AIM OF THE TASK
Those lines of the material below that fall between its first line and the line with "Select よくある質問 in the left menu", both included, are to be repeated exactly.
--- DATA IN THIS EXERCISE Enclosed Below ---
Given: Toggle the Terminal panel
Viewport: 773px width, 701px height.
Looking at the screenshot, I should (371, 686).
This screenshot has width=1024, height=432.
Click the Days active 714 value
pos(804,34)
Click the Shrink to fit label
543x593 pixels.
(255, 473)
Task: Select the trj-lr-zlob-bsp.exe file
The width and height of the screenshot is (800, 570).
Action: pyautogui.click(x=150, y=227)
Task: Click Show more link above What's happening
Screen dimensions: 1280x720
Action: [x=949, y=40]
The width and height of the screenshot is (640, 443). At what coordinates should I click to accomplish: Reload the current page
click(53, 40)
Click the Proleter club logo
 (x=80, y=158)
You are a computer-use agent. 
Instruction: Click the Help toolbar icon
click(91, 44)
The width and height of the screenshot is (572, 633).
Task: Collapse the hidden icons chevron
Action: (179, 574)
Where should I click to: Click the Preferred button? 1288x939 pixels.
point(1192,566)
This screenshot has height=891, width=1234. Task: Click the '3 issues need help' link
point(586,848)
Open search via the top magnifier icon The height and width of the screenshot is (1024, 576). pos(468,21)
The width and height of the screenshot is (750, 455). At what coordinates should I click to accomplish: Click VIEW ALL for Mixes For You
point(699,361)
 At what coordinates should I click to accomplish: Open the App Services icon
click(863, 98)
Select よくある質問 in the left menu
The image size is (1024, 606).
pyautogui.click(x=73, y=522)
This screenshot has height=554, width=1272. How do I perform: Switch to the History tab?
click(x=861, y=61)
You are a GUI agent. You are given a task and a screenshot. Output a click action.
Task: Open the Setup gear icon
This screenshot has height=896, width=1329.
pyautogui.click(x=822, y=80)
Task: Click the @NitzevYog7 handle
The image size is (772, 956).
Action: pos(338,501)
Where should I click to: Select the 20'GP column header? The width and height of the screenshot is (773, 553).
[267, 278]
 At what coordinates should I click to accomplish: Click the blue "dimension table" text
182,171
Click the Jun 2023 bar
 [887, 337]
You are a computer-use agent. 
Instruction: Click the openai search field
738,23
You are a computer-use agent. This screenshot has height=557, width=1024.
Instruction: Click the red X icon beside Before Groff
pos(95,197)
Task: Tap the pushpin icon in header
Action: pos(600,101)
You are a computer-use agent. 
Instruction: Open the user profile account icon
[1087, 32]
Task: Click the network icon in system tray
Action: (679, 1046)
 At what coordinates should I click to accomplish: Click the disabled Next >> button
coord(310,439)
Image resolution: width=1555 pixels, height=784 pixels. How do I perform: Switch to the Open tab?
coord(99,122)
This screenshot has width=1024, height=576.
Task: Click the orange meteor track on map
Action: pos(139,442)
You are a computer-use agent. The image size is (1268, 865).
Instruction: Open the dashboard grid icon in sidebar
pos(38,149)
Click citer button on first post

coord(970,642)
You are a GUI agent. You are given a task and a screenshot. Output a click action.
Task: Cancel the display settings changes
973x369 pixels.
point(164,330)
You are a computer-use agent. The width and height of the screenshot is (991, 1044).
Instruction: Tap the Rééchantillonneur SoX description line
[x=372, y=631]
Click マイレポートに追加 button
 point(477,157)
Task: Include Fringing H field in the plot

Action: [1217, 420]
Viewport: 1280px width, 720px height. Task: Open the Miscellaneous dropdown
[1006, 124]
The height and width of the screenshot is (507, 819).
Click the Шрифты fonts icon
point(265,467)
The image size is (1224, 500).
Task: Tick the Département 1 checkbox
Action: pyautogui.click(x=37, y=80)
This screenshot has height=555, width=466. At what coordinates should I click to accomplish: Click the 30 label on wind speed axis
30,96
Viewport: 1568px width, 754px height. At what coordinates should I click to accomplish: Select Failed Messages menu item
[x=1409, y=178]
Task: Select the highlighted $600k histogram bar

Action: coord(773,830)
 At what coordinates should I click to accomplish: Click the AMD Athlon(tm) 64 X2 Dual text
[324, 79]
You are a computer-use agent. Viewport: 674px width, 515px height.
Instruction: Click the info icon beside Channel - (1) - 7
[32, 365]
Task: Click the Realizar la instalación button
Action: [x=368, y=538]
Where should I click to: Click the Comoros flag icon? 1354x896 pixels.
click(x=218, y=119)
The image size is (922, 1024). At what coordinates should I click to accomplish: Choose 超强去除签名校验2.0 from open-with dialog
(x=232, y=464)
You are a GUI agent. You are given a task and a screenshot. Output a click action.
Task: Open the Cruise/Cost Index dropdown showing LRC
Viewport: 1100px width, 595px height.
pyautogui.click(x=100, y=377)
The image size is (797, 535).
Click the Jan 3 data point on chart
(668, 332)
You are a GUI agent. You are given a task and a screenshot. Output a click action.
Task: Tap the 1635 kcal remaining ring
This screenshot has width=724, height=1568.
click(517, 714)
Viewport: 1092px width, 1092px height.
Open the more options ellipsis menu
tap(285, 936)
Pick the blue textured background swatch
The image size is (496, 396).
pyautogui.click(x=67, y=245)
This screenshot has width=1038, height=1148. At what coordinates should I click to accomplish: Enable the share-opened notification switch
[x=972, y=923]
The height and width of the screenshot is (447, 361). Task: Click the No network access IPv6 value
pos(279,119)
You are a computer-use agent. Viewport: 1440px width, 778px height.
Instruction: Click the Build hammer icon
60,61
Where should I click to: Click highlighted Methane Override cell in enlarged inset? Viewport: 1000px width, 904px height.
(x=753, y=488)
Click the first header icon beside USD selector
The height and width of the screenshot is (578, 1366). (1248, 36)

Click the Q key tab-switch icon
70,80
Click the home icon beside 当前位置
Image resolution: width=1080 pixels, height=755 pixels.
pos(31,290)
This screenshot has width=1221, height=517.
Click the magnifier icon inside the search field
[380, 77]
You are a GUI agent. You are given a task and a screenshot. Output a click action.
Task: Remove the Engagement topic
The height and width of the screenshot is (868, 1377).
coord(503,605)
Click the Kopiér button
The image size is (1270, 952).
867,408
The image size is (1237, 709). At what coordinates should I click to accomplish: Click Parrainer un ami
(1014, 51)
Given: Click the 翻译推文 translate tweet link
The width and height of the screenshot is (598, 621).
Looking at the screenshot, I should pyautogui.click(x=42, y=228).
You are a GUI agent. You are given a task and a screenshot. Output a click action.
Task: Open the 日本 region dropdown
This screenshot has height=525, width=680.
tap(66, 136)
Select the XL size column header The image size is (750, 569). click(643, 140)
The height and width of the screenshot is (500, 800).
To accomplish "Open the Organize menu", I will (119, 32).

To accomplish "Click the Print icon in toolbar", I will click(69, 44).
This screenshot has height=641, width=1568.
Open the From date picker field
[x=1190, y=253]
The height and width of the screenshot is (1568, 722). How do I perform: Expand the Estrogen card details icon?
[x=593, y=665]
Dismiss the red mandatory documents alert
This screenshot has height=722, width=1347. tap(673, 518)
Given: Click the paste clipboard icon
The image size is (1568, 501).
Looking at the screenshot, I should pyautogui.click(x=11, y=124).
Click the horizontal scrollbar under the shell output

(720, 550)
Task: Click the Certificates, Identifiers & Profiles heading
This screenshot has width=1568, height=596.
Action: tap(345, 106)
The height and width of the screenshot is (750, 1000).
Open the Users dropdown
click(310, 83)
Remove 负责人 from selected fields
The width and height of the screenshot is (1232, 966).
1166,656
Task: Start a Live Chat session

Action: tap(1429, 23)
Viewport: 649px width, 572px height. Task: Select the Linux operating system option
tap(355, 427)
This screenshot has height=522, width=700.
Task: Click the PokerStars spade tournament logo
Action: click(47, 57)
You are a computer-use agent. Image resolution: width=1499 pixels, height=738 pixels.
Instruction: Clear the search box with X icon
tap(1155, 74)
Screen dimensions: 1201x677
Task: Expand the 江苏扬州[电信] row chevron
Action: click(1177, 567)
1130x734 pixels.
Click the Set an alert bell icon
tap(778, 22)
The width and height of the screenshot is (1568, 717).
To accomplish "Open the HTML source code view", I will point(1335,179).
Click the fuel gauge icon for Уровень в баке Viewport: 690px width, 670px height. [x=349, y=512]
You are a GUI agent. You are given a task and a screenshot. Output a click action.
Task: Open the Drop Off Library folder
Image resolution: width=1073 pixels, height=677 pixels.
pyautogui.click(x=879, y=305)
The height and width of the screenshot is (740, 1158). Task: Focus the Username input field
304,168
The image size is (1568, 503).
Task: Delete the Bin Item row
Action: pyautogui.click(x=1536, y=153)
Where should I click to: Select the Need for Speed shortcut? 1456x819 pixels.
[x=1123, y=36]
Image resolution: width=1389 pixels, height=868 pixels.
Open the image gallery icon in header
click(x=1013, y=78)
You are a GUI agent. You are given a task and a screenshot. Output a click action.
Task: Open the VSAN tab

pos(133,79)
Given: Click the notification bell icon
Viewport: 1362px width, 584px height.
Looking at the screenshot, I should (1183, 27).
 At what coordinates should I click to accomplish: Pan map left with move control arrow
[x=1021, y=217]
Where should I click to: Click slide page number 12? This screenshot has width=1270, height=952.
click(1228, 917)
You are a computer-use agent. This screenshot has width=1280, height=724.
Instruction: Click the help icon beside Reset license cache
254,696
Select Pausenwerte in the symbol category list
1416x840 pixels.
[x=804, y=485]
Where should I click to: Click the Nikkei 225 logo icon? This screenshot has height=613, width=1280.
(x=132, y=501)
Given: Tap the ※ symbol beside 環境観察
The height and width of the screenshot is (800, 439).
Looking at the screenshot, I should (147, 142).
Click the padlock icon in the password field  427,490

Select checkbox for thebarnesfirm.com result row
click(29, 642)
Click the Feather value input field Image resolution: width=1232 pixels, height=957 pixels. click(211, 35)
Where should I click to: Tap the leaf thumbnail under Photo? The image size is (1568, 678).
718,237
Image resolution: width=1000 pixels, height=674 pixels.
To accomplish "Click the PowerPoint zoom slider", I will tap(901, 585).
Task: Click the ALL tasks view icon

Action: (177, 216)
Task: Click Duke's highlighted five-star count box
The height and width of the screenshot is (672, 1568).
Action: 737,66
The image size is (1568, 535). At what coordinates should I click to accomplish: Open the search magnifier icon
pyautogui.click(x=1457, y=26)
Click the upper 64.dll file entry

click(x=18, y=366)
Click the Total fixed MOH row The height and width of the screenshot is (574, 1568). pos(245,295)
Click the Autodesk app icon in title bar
--- End of Enclosed DATA IN THIS EXERCISE ---
YOUR SOLUTION
Given: Toggle the Terminal panel
Viewport: 773px width, 701px height.
Looking at the screenshot, I should (371, 686).
This screenshot has width=1024, height=432.
Click the Days active 714 value
pos(804,34)
Click the Shrink to fit label
543x593 pixels.
(255, 473)
Task: Select the trj-lr-zlob-bsp.exe file
The width and height of the screenshot is (800, 570).
Action: pyautogui.click(x=150, y=227)
Task: Click Show more link above What's happening
Screen dimensions: 1280x720
Action: [x=949, y=40]
The width and height of the screenshot is (640, 443). At what coordinates should I click to accomplish: Reload the current page
click(53, 40)
Click the Proleter club logo
 (x=80, y=158)
You are a computer-use agent. 
Instruction: Click the Help toolbar icon
click(91, 44)
The width and height of the screenshot is (572, 633).
Task: Collapse the hidden icons chevron
Action: (179, 574)
Where should I click to: Click the Preferred button? 1288x939 pixels.
point(1192,566)
This screenshot has height=891, width=1234. Task: Click the '3 issues need help' link
point(586,848)
Open search via the top magnifier icon The height and width of the screenshot is (1024, 576). pos(468,21)
The width and height of the screenshot is (750, 455). At what coordinates should I click to accomplish: Click VIEW ALL for Mixes For You
point(699,361)
 At what coordinates should I click to accomplish: Open the App Services icon
click(863, 98)
Select よくある質問 in the left menu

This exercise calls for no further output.